= Mohamad Al-Khaled Samha =

Abu Bashar (born Mohamad Al-Khaled Samha in 1958) is a Syrian-born imam of the mosque of The Islamic Society in Denmark in Odense, Denmark. He was involved in protests against the Jyllands-Posten cartoons of Muhammad and in the Vollsmose terrorist arrests.

Al-Khaled worked together with Christian priests to put up a display on religions in the municipality building, and participated in a groundbreaking conference between Christian and Muslim leaders in Denmark.

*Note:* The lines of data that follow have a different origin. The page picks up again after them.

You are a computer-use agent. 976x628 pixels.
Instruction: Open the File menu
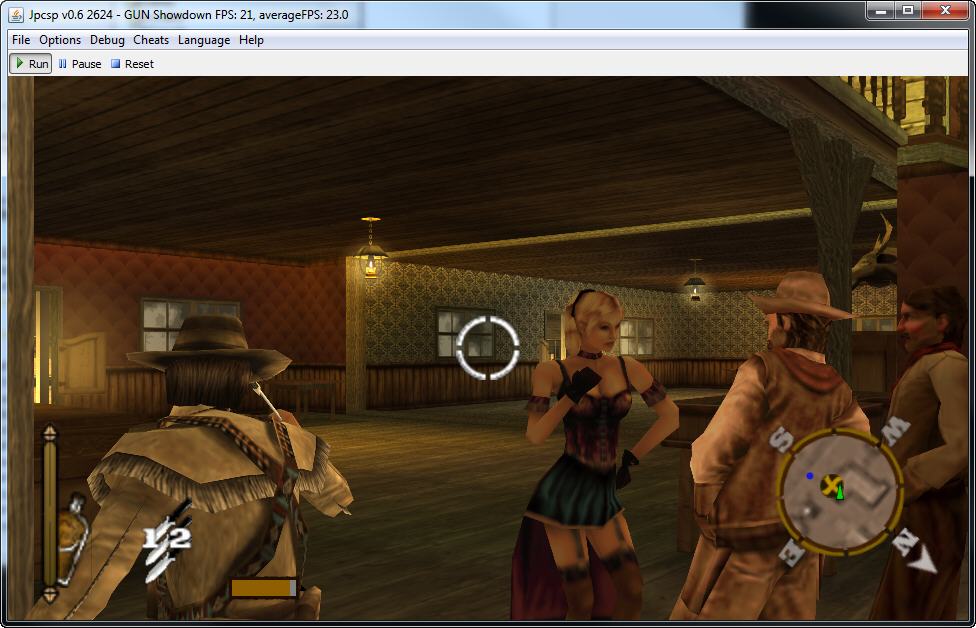(21, 40)
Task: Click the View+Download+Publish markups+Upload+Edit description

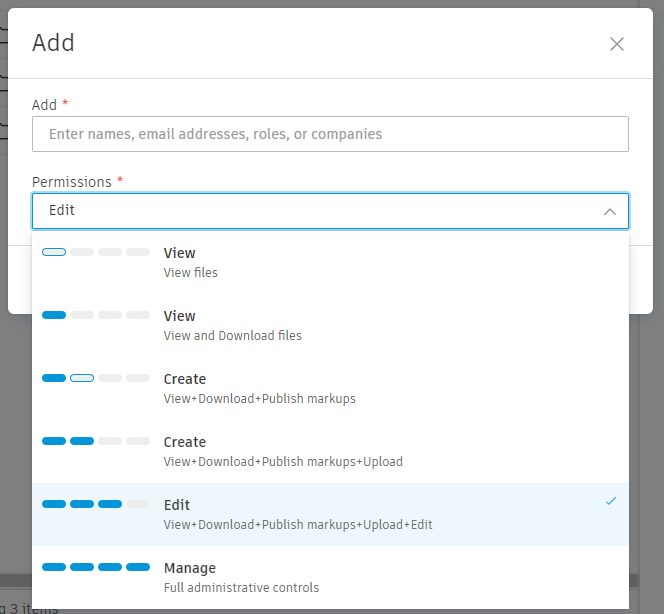Action: [x=298, y=524]
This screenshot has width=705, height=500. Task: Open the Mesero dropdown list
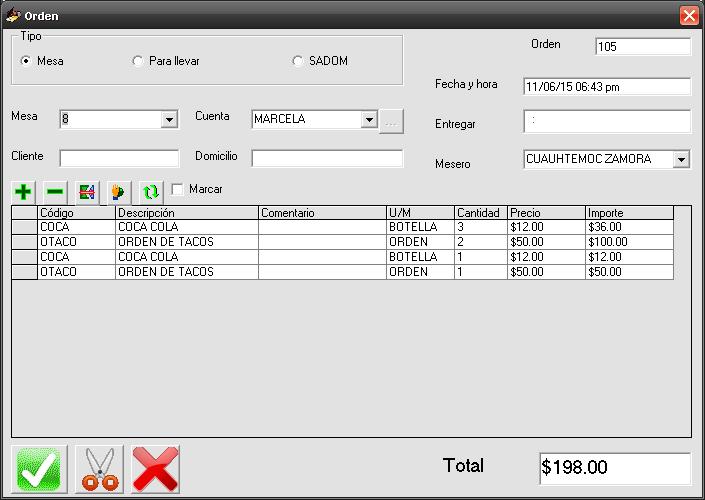point(681,159)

Al-Khaled was one of the imams who travelled to the Middle East with the Akkari-Laban dossier during the Jyllands-Posten Muhammad cartoons controversy. He was part of the first delegation of imams that went to Egypt 3–11 December 2005.

Al-Khaled worked as prison imam at the State Prison in Nyborg until he was fired in July 2006. According to sources at the prison, he was fired after complaints from inmates at Nyborg State Prison that he was inciting hatred of Denmark. Answering to the story in the Folketing, Justice Minister Lene Espersen said he was fired due to cutbacks at the prison.

Al-Khaled knew the Vollsmose terrorists, who lived in his area, though he mentioned in interviews he knew them only as neighbors After their arrest, he confirmed for news reporters that the suspects were Muslims.

According to the Danish newspaper Ekstra Bladet, Youssef Mohamad El Hajdib, one of the suspects arrested for the 2006 German train bombing, had Al-Khaled's phone number saved on his phone. That information gained in importance, when it emerged, that El Hadib was arrested on his way by train to Odense, the city al-Khaled lives in. Al-Khaled denied knowing El Hajdib, and was never charged or asked about this matter by the Danish or the German police, and it was never confirmed that El Hajdib had his number.

In September 2014, Al-Khaled gave a lecture at an Islamic Society in Denmark-run mosque and said "[Jews are the] offspring of apes and pigs". This resulted in a two-week suspended prison sentence.